For years, the Democrat-controlled congress raised deficits and regulations under Obama. Once Americans had enough and handed both the Senate and the House back to the GOP, Obama vetoed several Republican attempts to balance the budget and put the nation back on economic track once again.
After a high-profile government shutdown, and threats of several more, the Democrats seem to have won. Despite their minority status in both legislative chambers, they continue to cripple the nation’s economy and run up the county’s deficits with reckless abandon.
Economists have long warned that the increased spending across the board would soon have consequences. This week, their warnings have begun to come true.
Of course, it isn’t the government that’s suffering. It’s everyday Americans.
Americans relying on their pension fund may soon find out that they’re not getting the money that they were promised by the government.
More than a quarter of a million active and retired truckers and their families could soon see their pension benefits severely cut — even though their pension fund is still years away from running out of money.
Within the next few weeks, the Treasury Department is expected to announce a crucial decision on whether it will approve reductions to one of the country’s largest multi-employer pension plans.
The potential cuts are possible under legislation passed by Congress in 2014 that for the first time allowed financially distressed multi-employer plans to reduce benefits for retirees if it would improve the solvency of the fund. The law weakened federal protections that for more than 40 years shielded one of the last remaining pillars that workers could rely on for financial security in retirement.
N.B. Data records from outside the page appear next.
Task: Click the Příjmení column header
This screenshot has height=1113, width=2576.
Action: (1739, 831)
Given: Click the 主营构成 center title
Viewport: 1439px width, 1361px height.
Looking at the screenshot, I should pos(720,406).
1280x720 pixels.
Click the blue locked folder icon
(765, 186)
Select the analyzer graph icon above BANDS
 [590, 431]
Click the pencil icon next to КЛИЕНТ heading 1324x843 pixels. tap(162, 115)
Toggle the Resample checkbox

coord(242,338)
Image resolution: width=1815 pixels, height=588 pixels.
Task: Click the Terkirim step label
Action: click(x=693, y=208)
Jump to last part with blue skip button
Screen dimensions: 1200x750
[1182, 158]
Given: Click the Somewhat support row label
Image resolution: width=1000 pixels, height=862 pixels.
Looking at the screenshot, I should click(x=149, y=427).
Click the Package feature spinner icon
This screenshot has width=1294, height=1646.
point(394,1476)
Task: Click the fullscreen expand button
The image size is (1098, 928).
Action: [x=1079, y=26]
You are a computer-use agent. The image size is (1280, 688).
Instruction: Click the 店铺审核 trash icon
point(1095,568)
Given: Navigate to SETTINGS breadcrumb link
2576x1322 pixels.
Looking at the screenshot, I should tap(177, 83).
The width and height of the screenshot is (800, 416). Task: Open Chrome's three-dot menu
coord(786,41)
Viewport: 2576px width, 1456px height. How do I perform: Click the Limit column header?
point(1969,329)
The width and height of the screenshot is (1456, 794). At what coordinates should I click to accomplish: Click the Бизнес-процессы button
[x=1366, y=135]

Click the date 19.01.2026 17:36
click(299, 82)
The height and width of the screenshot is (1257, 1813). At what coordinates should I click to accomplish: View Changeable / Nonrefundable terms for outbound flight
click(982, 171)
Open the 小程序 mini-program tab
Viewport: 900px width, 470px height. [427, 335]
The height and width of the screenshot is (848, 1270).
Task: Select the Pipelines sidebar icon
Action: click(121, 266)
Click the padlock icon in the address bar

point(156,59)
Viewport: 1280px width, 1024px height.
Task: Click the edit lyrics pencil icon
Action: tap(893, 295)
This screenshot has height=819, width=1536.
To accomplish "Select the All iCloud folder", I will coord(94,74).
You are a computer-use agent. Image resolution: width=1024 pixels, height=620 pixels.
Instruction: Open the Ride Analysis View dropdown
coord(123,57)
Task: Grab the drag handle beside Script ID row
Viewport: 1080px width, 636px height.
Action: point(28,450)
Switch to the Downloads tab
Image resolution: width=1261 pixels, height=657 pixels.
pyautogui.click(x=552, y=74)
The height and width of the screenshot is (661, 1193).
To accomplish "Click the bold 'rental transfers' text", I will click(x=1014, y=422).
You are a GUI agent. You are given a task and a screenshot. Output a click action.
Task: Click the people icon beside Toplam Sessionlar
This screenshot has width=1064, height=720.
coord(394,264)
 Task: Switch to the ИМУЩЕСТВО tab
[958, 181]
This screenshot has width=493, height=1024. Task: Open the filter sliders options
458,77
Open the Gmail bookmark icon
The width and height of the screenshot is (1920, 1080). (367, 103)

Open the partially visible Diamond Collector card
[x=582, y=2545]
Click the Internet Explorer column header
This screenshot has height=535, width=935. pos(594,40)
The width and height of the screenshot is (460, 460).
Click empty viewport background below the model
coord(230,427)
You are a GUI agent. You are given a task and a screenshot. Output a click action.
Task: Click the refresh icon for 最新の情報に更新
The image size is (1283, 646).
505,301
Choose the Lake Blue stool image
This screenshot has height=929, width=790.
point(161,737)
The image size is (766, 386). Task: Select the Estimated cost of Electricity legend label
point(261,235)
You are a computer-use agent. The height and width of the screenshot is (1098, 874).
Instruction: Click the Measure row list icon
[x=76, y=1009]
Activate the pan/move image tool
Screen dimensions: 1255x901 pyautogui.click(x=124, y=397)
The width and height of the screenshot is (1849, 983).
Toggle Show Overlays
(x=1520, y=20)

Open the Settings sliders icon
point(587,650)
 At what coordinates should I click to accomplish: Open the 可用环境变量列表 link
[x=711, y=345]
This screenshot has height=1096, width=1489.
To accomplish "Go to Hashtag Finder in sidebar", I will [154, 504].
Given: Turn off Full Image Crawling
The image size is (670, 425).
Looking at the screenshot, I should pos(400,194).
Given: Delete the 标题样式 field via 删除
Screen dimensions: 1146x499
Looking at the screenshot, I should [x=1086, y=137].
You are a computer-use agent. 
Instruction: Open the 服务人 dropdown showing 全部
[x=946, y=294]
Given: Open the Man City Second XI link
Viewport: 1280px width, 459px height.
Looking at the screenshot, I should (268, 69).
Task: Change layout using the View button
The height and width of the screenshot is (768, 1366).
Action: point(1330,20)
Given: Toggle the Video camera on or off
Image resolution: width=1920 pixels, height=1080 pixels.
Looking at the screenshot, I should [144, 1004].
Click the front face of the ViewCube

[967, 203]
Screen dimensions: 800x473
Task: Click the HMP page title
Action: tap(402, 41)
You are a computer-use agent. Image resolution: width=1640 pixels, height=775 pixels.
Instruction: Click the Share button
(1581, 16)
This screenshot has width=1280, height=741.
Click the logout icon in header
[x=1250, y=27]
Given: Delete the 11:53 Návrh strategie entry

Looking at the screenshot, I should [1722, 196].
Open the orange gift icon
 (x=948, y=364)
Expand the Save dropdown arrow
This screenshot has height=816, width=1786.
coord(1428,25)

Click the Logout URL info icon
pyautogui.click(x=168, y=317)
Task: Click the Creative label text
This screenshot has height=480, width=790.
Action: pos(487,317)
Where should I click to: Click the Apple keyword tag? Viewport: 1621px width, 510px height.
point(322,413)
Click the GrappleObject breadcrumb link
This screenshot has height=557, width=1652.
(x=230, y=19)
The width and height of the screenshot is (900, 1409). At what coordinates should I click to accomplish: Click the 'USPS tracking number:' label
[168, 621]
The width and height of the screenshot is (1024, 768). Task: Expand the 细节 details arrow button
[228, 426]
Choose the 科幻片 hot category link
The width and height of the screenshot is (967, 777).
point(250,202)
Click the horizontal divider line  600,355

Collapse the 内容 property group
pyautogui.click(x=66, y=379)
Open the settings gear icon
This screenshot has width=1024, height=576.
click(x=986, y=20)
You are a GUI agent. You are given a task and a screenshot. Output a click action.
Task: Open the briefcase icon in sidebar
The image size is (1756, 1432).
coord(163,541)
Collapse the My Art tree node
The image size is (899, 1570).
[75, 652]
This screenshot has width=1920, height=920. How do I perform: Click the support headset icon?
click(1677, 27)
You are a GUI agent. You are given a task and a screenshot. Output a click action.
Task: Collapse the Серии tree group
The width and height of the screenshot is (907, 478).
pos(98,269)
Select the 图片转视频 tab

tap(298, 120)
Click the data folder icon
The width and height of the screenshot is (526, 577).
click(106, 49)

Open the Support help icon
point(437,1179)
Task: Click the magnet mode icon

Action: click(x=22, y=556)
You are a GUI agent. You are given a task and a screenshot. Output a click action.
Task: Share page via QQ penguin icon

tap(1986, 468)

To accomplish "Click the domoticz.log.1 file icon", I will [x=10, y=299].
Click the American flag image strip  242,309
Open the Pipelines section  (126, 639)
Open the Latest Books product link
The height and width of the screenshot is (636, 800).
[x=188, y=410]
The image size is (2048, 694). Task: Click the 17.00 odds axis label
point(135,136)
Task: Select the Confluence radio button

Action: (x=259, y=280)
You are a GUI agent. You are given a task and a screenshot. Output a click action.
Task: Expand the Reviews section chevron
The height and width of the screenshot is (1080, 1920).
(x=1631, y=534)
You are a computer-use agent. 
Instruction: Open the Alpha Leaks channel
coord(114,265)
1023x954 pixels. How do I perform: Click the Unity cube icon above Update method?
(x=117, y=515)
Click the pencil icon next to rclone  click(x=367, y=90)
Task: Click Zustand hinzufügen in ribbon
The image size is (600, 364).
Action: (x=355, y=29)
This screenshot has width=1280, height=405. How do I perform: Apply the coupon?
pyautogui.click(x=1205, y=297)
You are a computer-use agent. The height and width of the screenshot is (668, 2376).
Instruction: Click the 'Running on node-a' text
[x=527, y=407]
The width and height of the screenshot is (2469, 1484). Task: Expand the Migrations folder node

For many workers, the promise of a guaranteed income stream for life — a benefit now nearly extinct for younger generations — was at times strong enough to convince them to sacrifice pay raises or other job opportunities. But after decades of challenges that left many pension funds in tough financial straits, some people are learning in retirement that the promises made to them may have to be broken.
The Central States Pension Fund, which handles the retirement benefits for current and former Teamster union truck drivers across various states including Texas, Michigan, Wisconsin, Missouri, New York and Minnesota, was the first plan to apply for reductions under the new law.
Consumer advocates watching the case say the move could encourage dozens of other pension plans across the country that are facing financial struggles to make similar cuts.
This isn’t the first time that this has happened. Half a million private sector working have already seen similar cuts.